Task description:
Here are some records; copy every line that holds the word "This".
******************************
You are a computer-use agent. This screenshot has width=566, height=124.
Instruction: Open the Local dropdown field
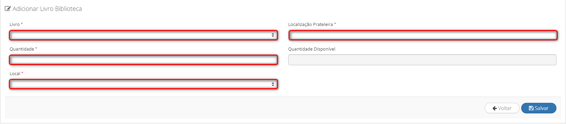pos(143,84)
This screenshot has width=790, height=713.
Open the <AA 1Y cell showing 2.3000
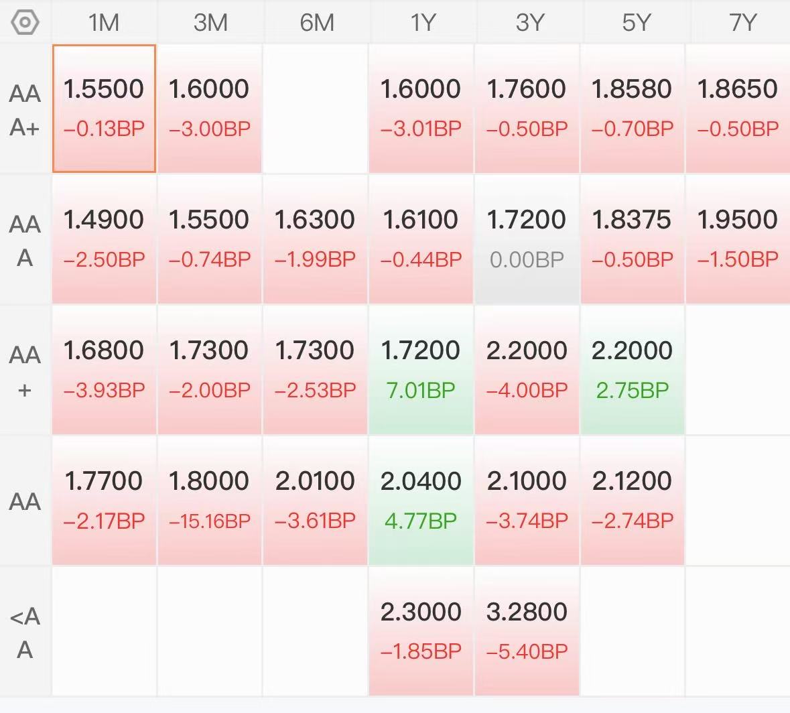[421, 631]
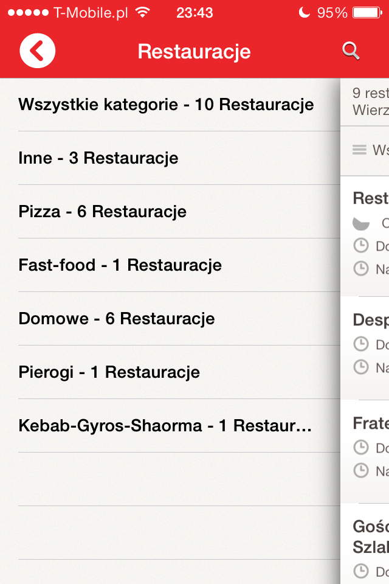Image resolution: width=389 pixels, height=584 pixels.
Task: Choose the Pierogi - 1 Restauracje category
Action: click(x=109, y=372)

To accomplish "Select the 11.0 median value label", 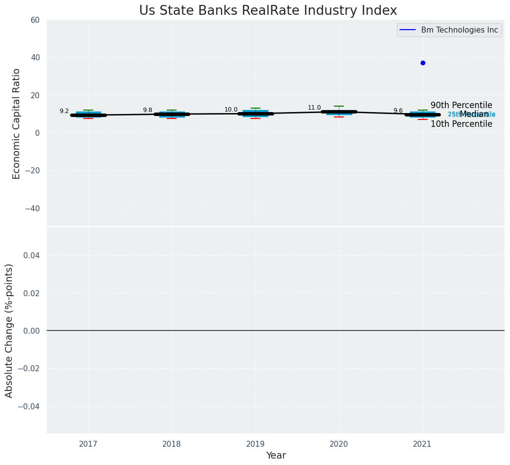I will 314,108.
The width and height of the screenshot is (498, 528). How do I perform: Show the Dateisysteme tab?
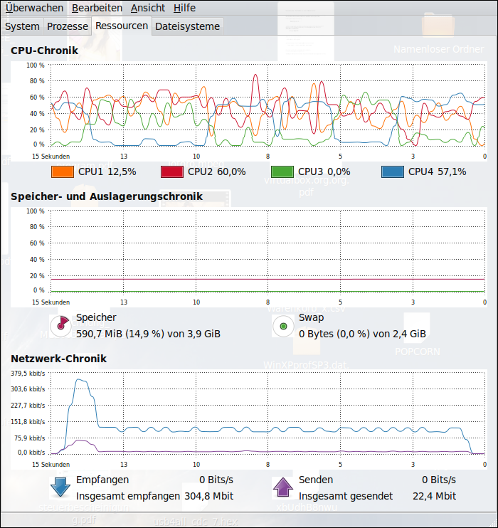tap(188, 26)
******************************
Your response:
You are a computer-use agent. This screenshot has width=566, height=124.
This screenshot has width=790, height=713.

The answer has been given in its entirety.